In the most recent primary election in Pennsylvania, a candidate running against the incumbent for a state house seat filed a complaint with the elections board regarding voting place improprieties. The Elections Judge is reported to have spoken to voters in favor of the incumbent in addition to other claims of inappropriate poll management behaviors. The Elections Judge “Bickford also denied filling out any blank ballots. Voting machines couldn’t read ballots with bubbles lightly filled in, Bickford said, so they were darkening bubbles on such ballots”. Yet, darkening bubbles on ballots would appear to be “assisting” voters, and Lehigh County’s Poll Workers Manual indicates that any voter requesting assistance must do so in writing using a form available at the polling location. While this incident is under investigation, it suggests a misuse of institutional power and that misuse of power leads to systemic inequality.

Also this week, the hashtag #BlackintheIvory garnered countless examples of implicit bias in higher education including one by @ravenscimaven describing her first day as a faculty member when “someone from the chemistry department physically blocked me from getting my mail in the faculty mailroom. Threatened to call the police because they thought I was a student trying to steal mail.”

We all need to be aware of injustices that permeate our culture. Racism and bias diminish our capacity thrive. Until we can see everyone as fully human, fully deserving of high quality health care, equal protections and equitable access to the benefits of our democratic system, and fully respected as valued contributors in every field of academics and employment we will not eliminate the attitudes, assumptions and actions that got us to this point.
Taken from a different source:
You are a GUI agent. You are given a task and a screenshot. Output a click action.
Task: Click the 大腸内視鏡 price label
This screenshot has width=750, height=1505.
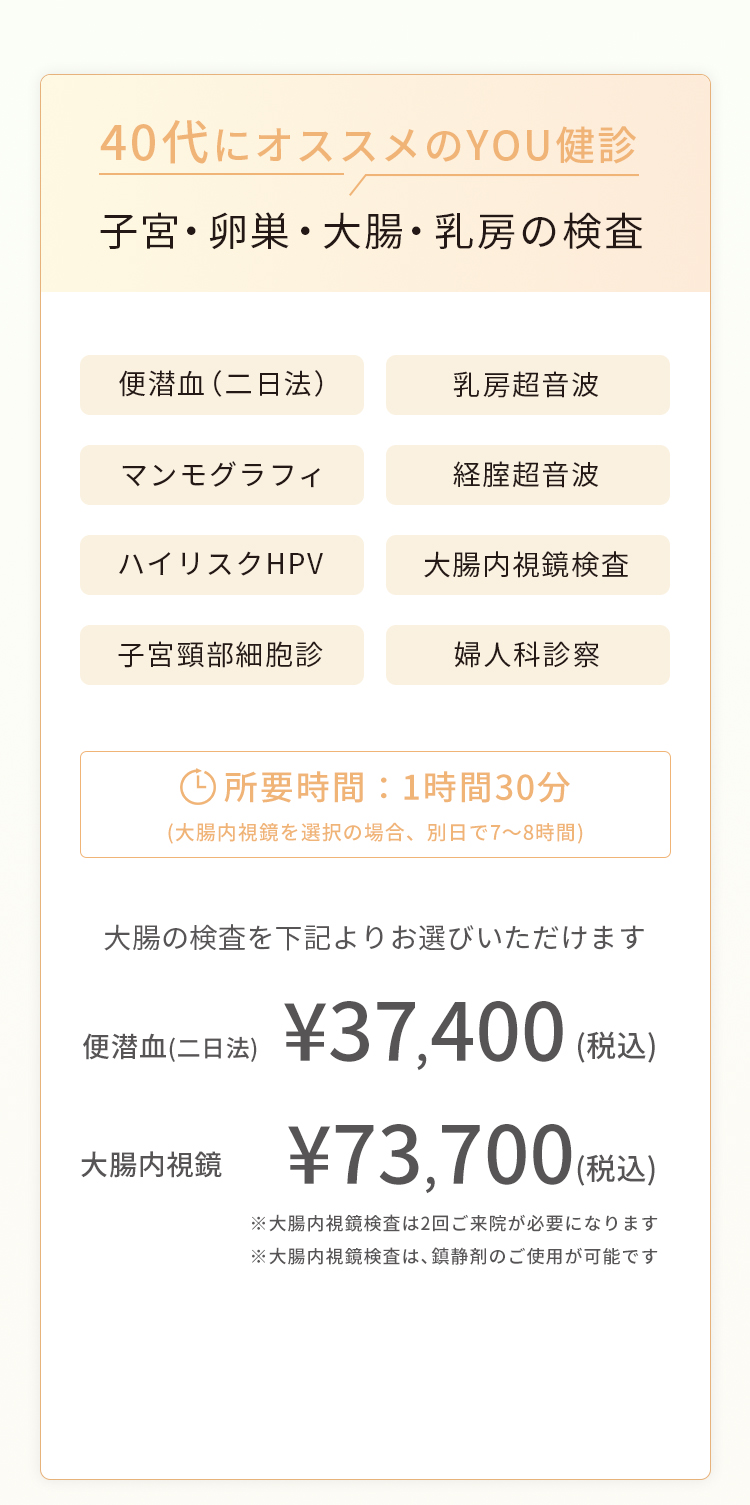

The protests began as a reaction to the killing of George Floyd under the knee of a police officer – one who is supposed to serve and protect all of us, especially the most vulnerable among us. But the protests are about more than police brutality. Millions of people around the world have come out to march in support of an end to brutality, racism, bias and the misuse of power that breed inequality and threaten our democracy. These threats to democracy affect every single American.

It is time to reimagine how democracy and democratic institutions in America can (must!) work for all. When you imagine another way forward, what does it look like?